### Exercise brief
Every record has to be written out exactly, with no line missing.

### The data
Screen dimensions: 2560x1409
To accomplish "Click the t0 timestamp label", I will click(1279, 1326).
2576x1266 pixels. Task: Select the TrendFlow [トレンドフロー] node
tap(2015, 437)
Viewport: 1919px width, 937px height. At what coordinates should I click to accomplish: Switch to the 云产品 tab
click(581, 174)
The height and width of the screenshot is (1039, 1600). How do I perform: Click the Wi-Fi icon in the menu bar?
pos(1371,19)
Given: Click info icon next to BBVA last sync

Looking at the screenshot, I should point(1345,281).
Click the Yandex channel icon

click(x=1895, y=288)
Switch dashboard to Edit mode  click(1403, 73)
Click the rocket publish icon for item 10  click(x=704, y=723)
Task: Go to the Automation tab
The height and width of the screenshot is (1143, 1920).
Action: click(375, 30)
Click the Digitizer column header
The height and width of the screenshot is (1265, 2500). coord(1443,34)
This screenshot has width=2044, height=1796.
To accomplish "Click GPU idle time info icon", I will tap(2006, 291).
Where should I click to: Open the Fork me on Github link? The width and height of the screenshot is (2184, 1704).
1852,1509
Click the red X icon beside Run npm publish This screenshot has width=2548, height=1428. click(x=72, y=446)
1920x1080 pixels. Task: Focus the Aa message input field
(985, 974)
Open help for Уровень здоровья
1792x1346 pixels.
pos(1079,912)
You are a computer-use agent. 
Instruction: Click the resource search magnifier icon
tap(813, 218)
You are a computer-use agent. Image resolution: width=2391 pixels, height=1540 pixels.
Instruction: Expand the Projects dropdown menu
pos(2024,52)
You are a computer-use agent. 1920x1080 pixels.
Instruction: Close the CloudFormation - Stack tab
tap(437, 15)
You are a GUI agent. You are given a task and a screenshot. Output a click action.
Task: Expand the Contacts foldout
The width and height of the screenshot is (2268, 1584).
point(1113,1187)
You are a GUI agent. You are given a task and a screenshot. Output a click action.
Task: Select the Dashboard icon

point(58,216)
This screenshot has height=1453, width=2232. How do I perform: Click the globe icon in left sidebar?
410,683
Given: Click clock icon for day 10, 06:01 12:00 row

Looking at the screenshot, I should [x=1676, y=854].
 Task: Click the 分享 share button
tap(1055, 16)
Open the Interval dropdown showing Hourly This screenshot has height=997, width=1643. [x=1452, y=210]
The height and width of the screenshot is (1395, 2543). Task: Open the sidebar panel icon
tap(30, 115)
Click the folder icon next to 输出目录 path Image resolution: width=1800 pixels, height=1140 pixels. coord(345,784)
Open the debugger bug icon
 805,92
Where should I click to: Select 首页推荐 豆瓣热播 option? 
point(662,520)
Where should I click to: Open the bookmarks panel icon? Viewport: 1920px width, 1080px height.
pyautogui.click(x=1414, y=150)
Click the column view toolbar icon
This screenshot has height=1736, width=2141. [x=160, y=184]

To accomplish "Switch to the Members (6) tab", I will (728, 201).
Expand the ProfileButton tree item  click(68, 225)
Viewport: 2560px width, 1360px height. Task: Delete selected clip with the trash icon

### Answer below
Screen dimensions: 2560x1409
To accomplish "Click the t0 timestamp label", I will click(1279, 1326).
2576x1266 pixels. Task: Select the TrendFlow [トレンドフロー] node
tap(2015, 437)
Viewport: 1919px width, 937px height. At what coordinates should I click to accomplish: Switch to the 云产品 tab
click(581, 174)
The height and width of the screenshot is (1039, 1600). How do I perform: Click the Wi-Fi icon in the menu bar?
pos(1371,19)
Given: Click info icon next to BBVA last sync

Looking at the screenshot, I should point(1345,281).
Click the Yandex channel icon

click(x=1895, y=288)
Switch dashboard to Edit mode  click(1403, 73)
Click the rocket publish icon for item 10  click(x=704, y=723)
Task: Go to the Automation tab
The height and width of the screenshot is (1143, 1920).
Action: click(375, 30)
Click the Digitizer column header
The height and width of the screenshot is (1265, 2500). coord(1443,34)
This screenshot has width=2044, height=1796.
To accomplish "Click GPU idle time info icon", I will tap(2006, 291).
Where should I click to: Open the Fork me on Github link? The width and height of the screenshot is (2184, 1704).
1852,1509
Click the red X icon beside Run npm publish This screenshot has width=2548, height=1428. click(x=72, y=446)
1920x1080 pixels. Task: Focus the Aa message input field
(985, 974)
Open help for Уровень здоровья
1792x1346 pixels.
pos(1079,912)
You are a computer-use agent. 
Instruction: Click the resource search magnifier icon
tap(813, 218)
You are a computer-use agent. Image resolution: width=2391 pixels, height=1540 pixels.
Instruction: Expand the Projects dropdown menu
pos(2024,52)
You are a computer-use agent. 1920x1080 pixels.
Instruction: Close the CloudFormation - Stack tab
tap(437, 15)
You are a GUI agent. You are given a task and a screenshot. Output a click action.
Task: Expand the Contacts foldout
The width and height of the screenshot is (2268, 1584).
point(1113,1187)
You are a GUI agent. You are given a task and a screenshot. Output a click action.
Task: Select the Dashboard icon

point(58,216)
This screenshot has height=1453, width=2232. How do I perform: Click the globe icon in left sidebar?
410,683
Given: Click clock icon for day 10, 06:01 12:00 row

Looking at the screenshot, I should [x=1676, y=854].
 Task: Click the 分享 share button
tap(1055, 16)
Open the Interval dropdown showing Hourly This screenshot has height=997, width=1643. [x=1452, y=210]
The height and width of the screenshot is (1395, 2543). Task: Open the sidebar panel icon
tap(30, 115)
Click the folder icon next to 输出目录 path Image resolution: width=1800 pixels, height=1140 pixels. coord(345,784)
Open the debugger bug icon
 805,92
Where should I click to: Select 首页推荐 豆瓣热播 option? 
point(662,520)
Where should I click to: Open the bookmarks panel icon? Viewport: 1920px width, 1080px height.
pyautogui.click(x=1414, y=150)
Click the column view toolbar icon
This screenshot has height=1736, width=2141. [x=160, y=184]

To accomplish "Switch to the Members (6) tab", I will (728, 201).
Expand the ProfileButton tree item  click(68, 225)
Viewport: 2560px width, 1360px height. Task: Delete selected clip with the trash icon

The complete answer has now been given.